# Exploring math and ELA proficiencies

We will explore whether trends emerge in math and ELA proficiencies, based on the clustering of schools. We are looking at `% Level 3+4`, which would show the percentage of students who meet learning standards (with/without distinction).

In [1]:
import pandas as pd

In [2]:
df = pd.read_csv("output/clustered-2024.csv")

In [3]:
cols_to_use = [ "DBN", "School Name", "Grade", "Year", "Number Tested", "% Level 3+4" ]
math_df = pd.read_excel("data/school-math-results-2018-2025-public.xlsx", sheet_name="Math - All", usecols=cols_to_use)
ela_df = pd.read_excel("data/school-ela-results-2018-2025-public.xlsx", sheet_name="ELA - All", usecols=cols_to_use)

In [4]:
merged_df = df.copy()

In [5]:
test_data = {
    "math": (math_df, "math_pct"),
    "ela": (ela_df, "ela_pct")
}

for test_name, (test_df, col_name) in test_data.items():
    # filter all grades and latest year
    filtered = test_df[(test_df["Grade"] == "All Grades") & (test_df["Year"] == 2025)]

    # merge and rename cols
    merged_df = merged_df.merge(
        filtered[["DBN", "% Level 3+4"]].rename(columns={"% Level 3+4": col_name}),
        on="DBN", how="left"
    )

In [6]:
merged_df.sample(3)

Unnamed: 0,DBN,School Name,Year,Total Enrollment,% Asian and Pacific Islander,% Black,% Hispanic,% Multi-Racial,% Native American,% White,% Missing Race/Ethnicity Data,Borough,kmeans_label,math_pct,ela_pct
1458,31R013,P.S. 013 M. L. Lindemeyer,2024-25,773,0.288486,0.10608,0.416559,0.019405,0.003881,0.165589,0.0,R,0,78.716217,74.662163
1822,84X395,"NYC Charter High School for Architecture, Engi...",2024-25,454,0.013216,0.34141,0.618943,0.0,0.013216,0.013216,0.0,X,1,,
1219,26Q213,P.S. 213 The Carl Ullman School,2024-25,373,0.546917,0.075067,0.252011,0.018767,0.008043,0.099196,0.0,Q,0,70.303032,64.968155


In [7]:
merged_df.to_csv("output/test-scores.csv", encoding="UTF-8", index=False)

In [8]:
merged_df[["math_pct", "ela_pct"]] = merged_df[["math_pct", "ela_pct"]].apply(pd.to_numeric, errors="coerce")

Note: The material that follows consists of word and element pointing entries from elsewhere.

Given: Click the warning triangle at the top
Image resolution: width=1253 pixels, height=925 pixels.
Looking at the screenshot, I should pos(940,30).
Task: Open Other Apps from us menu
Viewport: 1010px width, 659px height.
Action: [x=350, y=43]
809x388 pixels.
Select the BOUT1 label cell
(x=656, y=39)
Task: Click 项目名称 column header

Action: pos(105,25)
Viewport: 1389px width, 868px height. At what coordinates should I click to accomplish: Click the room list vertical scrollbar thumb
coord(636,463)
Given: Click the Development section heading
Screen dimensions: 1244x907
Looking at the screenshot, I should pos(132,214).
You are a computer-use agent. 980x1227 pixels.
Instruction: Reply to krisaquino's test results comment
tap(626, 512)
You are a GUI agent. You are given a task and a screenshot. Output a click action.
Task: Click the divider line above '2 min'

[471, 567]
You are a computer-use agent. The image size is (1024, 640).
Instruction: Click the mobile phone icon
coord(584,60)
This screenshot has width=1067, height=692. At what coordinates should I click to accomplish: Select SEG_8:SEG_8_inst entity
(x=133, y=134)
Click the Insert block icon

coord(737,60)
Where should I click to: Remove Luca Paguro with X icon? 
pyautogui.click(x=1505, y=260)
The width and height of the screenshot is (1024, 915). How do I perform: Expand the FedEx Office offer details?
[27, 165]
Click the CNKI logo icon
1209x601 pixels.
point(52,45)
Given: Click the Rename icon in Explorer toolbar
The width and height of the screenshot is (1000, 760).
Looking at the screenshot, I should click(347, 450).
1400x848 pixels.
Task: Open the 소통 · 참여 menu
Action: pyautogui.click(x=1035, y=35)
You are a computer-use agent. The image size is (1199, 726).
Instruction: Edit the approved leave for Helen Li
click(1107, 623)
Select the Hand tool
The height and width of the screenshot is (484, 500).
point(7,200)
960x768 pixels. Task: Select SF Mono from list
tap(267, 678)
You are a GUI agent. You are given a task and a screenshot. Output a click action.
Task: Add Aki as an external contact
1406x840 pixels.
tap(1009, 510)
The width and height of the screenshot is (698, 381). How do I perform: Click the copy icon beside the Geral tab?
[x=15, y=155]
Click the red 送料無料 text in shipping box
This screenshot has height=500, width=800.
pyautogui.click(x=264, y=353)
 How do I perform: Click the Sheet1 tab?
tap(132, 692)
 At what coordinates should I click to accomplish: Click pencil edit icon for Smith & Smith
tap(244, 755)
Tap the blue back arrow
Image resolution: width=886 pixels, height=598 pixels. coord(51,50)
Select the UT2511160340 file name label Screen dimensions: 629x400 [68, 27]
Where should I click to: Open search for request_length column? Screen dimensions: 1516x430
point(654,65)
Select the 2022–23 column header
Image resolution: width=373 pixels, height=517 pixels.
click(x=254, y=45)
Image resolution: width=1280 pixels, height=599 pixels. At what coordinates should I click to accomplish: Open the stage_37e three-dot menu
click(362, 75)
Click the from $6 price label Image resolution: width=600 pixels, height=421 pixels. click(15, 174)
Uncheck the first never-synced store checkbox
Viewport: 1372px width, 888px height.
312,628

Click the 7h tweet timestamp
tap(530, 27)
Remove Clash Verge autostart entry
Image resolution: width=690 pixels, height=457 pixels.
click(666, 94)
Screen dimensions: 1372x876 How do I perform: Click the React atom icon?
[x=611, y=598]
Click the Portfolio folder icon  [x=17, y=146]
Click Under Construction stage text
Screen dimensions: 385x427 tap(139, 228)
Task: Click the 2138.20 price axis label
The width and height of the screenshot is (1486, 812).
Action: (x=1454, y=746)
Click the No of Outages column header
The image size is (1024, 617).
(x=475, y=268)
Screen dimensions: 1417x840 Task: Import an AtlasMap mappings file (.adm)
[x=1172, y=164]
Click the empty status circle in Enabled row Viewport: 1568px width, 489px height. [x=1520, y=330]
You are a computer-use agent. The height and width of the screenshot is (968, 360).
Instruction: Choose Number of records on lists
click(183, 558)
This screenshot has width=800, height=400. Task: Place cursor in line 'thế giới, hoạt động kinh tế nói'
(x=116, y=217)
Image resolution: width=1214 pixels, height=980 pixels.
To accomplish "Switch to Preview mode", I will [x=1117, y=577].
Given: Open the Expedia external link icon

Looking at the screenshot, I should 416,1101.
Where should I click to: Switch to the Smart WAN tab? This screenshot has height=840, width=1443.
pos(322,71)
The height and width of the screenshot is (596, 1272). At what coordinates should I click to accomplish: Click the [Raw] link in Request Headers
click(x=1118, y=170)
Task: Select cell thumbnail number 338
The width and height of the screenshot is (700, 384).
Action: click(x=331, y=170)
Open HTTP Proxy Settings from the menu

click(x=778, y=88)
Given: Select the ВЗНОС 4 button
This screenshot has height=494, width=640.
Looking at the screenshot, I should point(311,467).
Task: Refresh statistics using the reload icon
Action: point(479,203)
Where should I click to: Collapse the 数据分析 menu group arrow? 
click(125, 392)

*Note*: Data caveat - `math_pct` and `ela_pct` now includes suppressed or null data.

In [9]:
math_trends = merged_df.groupby("kmeans_label")["math_pct"].agg(["mean", "min", "max", "std"])
math_trends.T

kmeans_label,0,1,2,3,4
mean,72.514923,42.917546,43.888176,49.679284,72.555059
min,37.7551,7.228916,5.932203,12.820513,15.384615
max,99.404762,95.973152,97.368423,98.529411,100.0
std,13.801632,18.235831,15.791776,19.153974,15.35655


In [10]:
ela_trends = merged_df.groupby("kmeans_label")["ela_pct"].agg(["mean", "min", "max", "std"])
ela_trends.T

kmeans_label,0,1,2,3,4
mean,68.082826,45.292373,43.048934,51.409843,72.749463
min,39.917694,8.77193,16.410257,22.602739,29.166666
max,98.802399,98.924728,94.174759,96.480942,100.0
std,13.082734,15.703252,13.275849,15.930233,13.593726


## Observations

Generally: 
Cluster 4 is top performer in both math and ELA (math: 72.6%, ela: 72.7%), with Cluster 0 as second best (math: 72.5%, ela: 68.1%). Clusters 1-3 are showing swings in math proficiency rates.

* Less variability in ELA than math proficiencies 
* For clusters serving similar populations, Clusters 1-3 are getting a wide range of proficiency rates: likely, some schools are underperforming while others are doing exceptionally well. ALSO: the number of students could skew aggregates. There could be a large school with a low rate that is dragging aggregates, or smaller schools pulling those up.